Restate the entries word for word, omitting nothing.

(Saved entries)
———

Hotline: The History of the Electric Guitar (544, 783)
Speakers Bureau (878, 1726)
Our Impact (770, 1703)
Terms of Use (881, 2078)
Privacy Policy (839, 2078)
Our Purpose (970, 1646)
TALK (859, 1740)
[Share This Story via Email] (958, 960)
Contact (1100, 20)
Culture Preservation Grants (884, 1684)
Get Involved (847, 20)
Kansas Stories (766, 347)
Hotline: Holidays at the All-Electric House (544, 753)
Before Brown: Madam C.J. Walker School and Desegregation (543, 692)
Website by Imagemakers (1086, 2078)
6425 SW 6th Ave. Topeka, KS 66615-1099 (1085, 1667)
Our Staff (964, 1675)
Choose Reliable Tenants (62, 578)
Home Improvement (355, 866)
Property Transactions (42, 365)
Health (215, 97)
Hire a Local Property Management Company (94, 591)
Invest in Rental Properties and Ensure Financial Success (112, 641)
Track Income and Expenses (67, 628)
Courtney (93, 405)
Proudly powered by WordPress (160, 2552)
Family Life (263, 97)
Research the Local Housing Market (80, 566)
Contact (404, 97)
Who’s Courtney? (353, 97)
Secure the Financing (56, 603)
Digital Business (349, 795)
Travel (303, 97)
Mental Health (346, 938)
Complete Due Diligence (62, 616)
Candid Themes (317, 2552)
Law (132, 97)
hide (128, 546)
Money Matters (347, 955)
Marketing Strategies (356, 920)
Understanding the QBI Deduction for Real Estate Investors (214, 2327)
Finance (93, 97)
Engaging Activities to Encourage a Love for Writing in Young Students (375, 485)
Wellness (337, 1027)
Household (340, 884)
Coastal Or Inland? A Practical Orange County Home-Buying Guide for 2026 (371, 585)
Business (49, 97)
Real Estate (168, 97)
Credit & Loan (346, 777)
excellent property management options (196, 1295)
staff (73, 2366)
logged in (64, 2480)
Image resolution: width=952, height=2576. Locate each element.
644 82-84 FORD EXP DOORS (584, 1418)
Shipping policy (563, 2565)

———

EXERCISE RESULT =>
Hotline: The History of the Electric Guitar (544, 783)
Speakers Bureau (878, 1726)
Our Impact (770, 1703)
Terms of Use (881, 2078)
Privacy Policy (839, 2078)
Our Purpose (970, 1646)
TALK (859, 1740)
[Share This Story via Email] (958, 960)
Contact (1100, 20)
Culture Preservation Grants (884, 1684)
Get Involved (847, 20)
Kansas Stories (766, 347)
Hotline: Holidays at the All-Electric House (544, 753)
Before Brown: Madam C.J. Walker School and Desegregation (543, 692)
Website by Imagemakers (1086, 2078)
6425 SW 6th Ave. Topeka, KS 66615-1099 (1085, 1667)
Our Staff (964, 1675)
Choose Reliable Tenants (62, 578)
Home Improvement (355, 866)
Property Transactions (42, 365)
Health (215, 97)
Hire a Local Property Management Company (94, 591)
Invest in Rental Properties and Ensure Financial Success (112, 641)
Track Income and Expenses (67, 628)
Courtney (93, 405)
Proudly powered by WordPress (160, 2552)
Family Life (263, 97)
Research the Local Housing Market (80, 566)
Contact (404, 97)
Who’s Courtney? (353, 97)
Secure the Financing (56, 603)
Digital Business (349, 795)
Travel (303, 97)
Mental Health (346, 938)
Complete Due Diligence (62, 616)
Candid Themes (317, 2552)
Law (132, 97)
hide (128, 546)
Money Matters (347, 955)
Marketing Strategies (356, 920)
Understanding the QBI Deduction for Real Estate Investors (214, 2327)
Finance (93, 97)
Engaging Activities to Encourage a Love for Writing in Young Students (375, 485)
Wellness (337, 1027)
Household (340, 884)
Coastal Or Inland? A Practical Orange County Home-Buying Guide for 2026 (371, 585)
Business (49, 97)
Real Estate (168, 97)
Credit & Loan (346, 777)
excellent property management options (196, 1295)
staff (73, 2366)
logged in (64, 2480)
Image resolution: width=952, height=2576. Locate each element.
644 82-84 FORD EXP DOORS (584, 1418)
Shipping policy (563, 2565)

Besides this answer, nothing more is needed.